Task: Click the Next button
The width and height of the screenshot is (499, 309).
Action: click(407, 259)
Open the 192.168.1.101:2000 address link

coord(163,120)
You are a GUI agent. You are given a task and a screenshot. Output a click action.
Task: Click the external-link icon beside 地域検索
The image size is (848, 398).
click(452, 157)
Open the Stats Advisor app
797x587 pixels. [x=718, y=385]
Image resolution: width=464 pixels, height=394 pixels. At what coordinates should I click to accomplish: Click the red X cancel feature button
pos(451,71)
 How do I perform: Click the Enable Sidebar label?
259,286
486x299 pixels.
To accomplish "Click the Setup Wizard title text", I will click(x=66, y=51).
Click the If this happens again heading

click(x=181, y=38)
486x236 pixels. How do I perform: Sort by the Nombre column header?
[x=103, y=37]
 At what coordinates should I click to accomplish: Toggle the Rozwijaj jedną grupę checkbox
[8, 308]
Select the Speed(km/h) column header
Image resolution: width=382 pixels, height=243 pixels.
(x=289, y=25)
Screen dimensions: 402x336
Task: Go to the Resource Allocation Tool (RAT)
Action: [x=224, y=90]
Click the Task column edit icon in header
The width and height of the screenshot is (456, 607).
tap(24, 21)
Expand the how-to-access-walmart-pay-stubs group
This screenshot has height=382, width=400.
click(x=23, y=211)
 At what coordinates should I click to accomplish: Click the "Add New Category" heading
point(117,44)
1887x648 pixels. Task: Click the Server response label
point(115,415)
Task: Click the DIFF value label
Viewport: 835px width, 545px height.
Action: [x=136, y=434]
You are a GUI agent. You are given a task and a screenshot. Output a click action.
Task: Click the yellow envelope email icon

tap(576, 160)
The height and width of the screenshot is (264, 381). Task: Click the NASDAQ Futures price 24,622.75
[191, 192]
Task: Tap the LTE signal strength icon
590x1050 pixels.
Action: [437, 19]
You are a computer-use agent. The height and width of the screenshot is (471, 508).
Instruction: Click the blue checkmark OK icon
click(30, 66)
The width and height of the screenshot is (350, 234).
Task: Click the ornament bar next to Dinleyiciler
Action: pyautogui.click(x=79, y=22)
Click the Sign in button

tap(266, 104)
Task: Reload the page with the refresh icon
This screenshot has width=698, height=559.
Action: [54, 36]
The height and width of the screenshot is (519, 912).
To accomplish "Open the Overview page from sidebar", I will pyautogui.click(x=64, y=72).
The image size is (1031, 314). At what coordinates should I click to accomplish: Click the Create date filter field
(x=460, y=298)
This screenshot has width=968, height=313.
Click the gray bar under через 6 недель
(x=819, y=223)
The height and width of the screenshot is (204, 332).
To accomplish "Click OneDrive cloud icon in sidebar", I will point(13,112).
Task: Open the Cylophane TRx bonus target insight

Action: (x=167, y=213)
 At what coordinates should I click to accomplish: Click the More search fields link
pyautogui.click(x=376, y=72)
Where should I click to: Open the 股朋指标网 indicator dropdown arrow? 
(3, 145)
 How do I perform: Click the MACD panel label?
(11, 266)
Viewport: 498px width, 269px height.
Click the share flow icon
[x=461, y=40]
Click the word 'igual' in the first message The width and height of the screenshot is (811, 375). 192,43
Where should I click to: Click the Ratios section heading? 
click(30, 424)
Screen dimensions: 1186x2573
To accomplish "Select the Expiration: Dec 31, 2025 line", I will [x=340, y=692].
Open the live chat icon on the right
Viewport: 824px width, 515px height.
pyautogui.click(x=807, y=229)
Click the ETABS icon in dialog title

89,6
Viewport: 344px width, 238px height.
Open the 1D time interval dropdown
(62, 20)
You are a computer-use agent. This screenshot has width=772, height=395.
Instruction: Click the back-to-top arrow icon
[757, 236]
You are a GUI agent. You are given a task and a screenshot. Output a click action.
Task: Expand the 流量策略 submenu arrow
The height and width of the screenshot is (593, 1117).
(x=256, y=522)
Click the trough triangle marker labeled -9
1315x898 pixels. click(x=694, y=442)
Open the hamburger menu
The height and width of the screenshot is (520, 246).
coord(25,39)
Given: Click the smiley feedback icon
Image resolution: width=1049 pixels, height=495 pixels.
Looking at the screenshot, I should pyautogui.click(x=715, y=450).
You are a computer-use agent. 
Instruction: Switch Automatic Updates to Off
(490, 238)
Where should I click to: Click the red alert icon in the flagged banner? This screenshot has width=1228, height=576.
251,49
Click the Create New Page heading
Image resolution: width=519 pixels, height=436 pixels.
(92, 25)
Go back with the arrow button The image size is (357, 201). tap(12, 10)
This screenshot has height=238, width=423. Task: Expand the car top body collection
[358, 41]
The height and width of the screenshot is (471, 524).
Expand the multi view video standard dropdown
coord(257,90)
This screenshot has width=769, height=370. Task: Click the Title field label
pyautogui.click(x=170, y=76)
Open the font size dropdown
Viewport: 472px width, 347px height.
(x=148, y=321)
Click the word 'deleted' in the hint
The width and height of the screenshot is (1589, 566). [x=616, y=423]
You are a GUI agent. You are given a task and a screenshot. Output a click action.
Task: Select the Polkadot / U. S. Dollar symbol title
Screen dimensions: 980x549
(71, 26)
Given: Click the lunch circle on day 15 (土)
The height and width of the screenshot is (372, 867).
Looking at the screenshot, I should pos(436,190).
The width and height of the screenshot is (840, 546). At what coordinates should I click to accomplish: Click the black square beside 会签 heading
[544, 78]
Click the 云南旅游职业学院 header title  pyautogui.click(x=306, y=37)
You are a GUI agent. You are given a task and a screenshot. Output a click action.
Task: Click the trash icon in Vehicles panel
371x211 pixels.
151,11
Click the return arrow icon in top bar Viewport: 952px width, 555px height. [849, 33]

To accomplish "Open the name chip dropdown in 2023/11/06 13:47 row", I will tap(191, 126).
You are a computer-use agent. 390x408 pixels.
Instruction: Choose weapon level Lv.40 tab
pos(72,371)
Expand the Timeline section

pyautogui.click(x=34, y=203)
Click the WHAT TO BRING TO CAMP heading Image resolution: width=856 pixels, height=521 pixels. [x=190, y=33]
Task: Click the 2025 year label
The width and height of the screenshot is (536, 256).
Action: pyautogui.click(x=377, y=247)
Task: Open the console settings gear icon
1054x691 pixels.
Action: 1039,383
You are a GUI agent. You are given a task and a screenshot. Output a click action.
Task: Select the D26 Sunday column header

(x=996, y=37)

____

Check every line above for the string "computer" and copy those that have it.

You are a computer-use agent. The height and width of the screenshot is (471, 508).
You are a computer-use agent. This screenshot has width=772, height=395.
You are a computer-use agent. 
You are a computer-use agent. 390x408 pixels.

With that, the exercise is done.